Situation: A company acquired an office in a new geography at no cost – just a commitment to keep the office going. The immediate challenge is transferring the previous owner’s client base to the new owner’s service. The people in the distant location are OK, but it will take coaching for them to deliver the new owner’s level of service. However, these people are proud and resistant to change. How do you eliminate a them-us cultural divide?
Advice from the CEOs:
- Involve the person who facilitated the acquisition in the integration process. Get his opinion of what is needed.
- Your prime commitment is to the client base and past practices that built the client base. Maintain or surpass this level of service. As long as the team meets this level of performance, they are serving your objectives.
- You and the key manager of the newly acquired office should meet with their most important clients. Help the manager convert those clients for you.

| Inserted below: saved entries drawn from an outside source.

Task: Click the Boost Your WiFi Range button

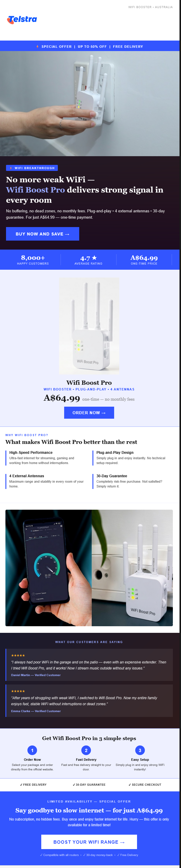Action: click(x=89, y=842)
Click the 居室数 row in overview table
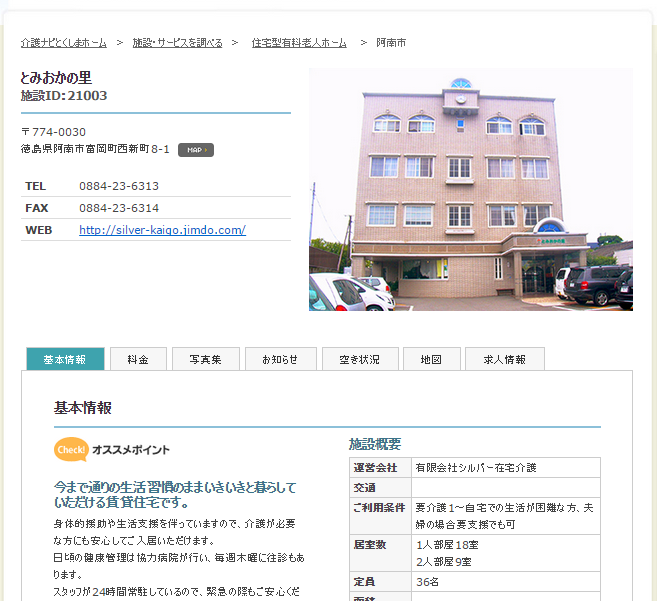Viewport: 657px width, 601px height. 475,553
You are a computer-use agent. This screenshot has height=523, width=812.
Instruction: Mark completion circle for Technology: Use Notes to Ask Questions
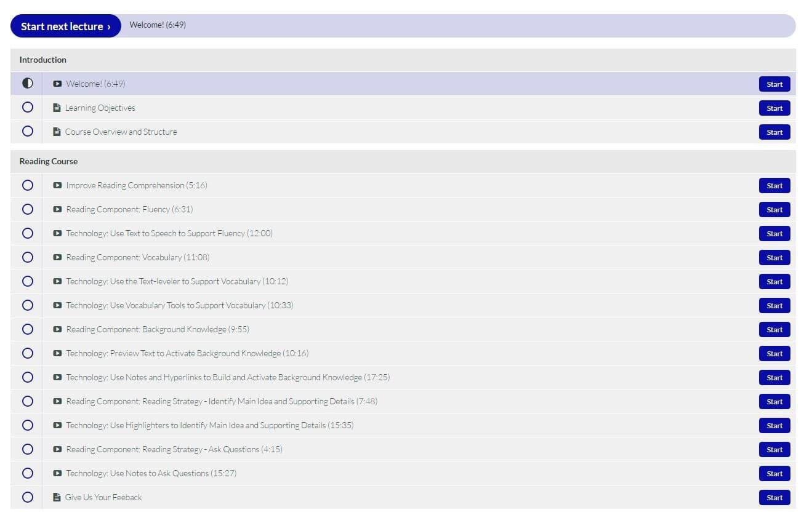pyautogui.click(x=28, y=473)
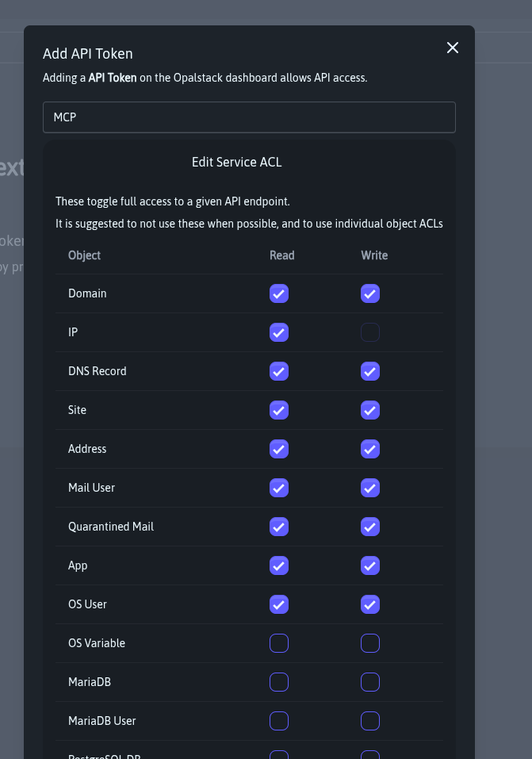Enable Read access for MariaDB User
The image size is (532, 759).
[x=279, y=721]
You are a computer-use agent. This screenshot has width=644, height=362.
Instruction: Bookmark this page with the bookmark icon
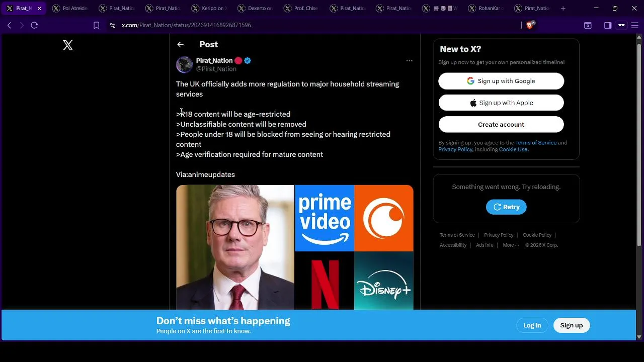(x=97, y=25)
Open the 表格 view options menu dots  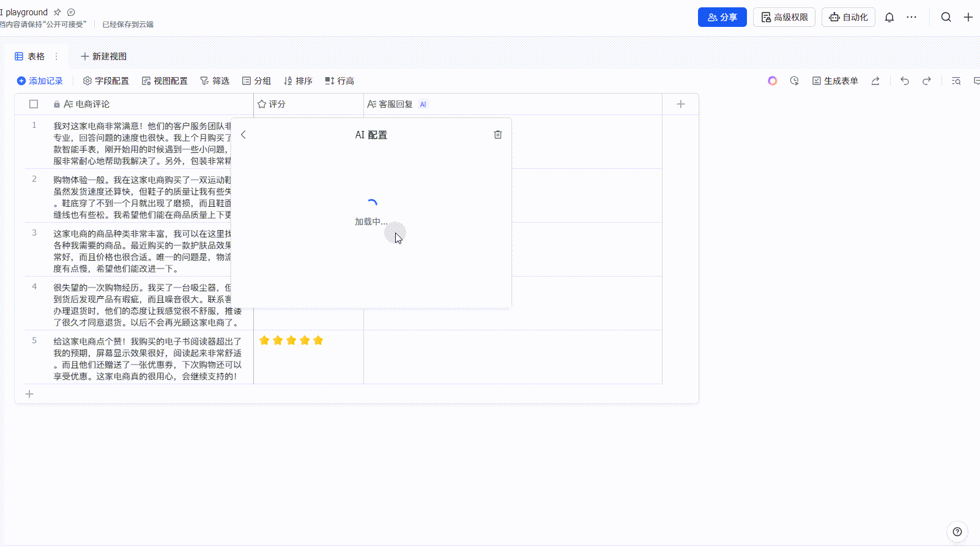[56, 56]
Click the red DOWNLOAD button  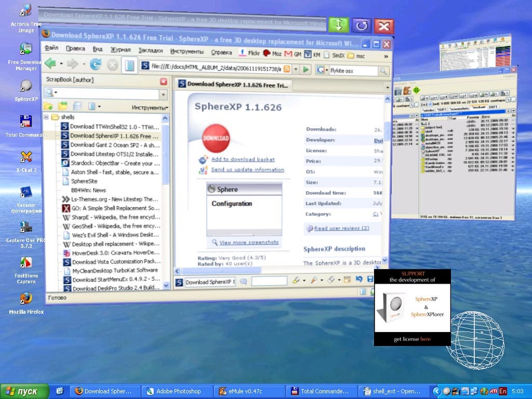(x=216, y=138)
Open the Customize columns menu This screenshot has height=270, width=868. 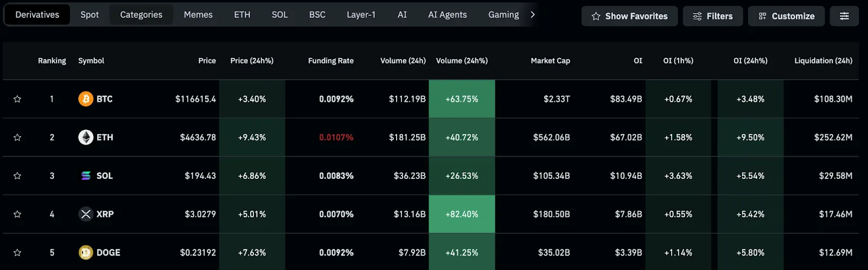(x=786, y=16)
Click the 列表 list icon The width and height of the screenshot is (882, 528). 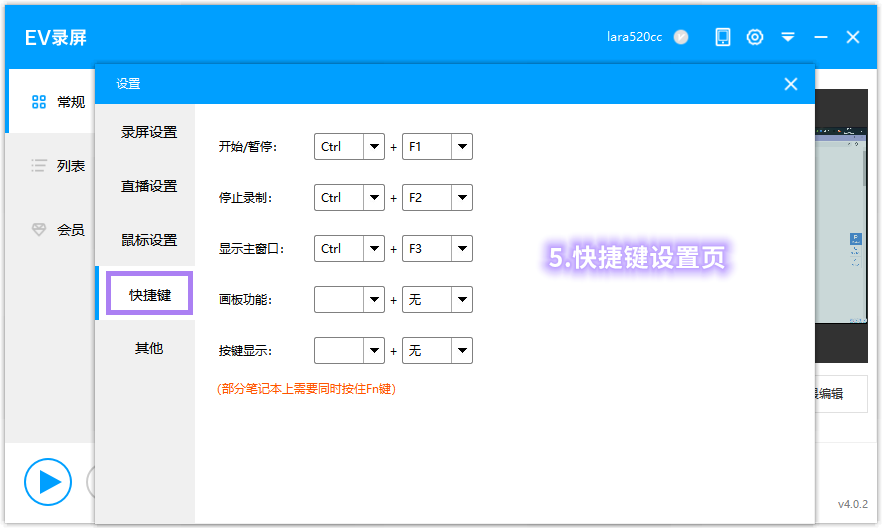coord(39,166)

- Your other implied commitment is to the manager and employees that you inherited through this deal. Educate them on your approach – “we will do all that we can to create success for our clients.” Connect with the manager, understand how this person serves clients, and coach the individual.
- Be fair – the fairest method of managing is a meritocracy.
- Manage by results, not process – if the core values between the two sites are similar, allow for cultural differences in local practice.
- If all this doesn’t work and you want for “them” to become “us” you will have to have someone from the home office move to the distant office and manage it.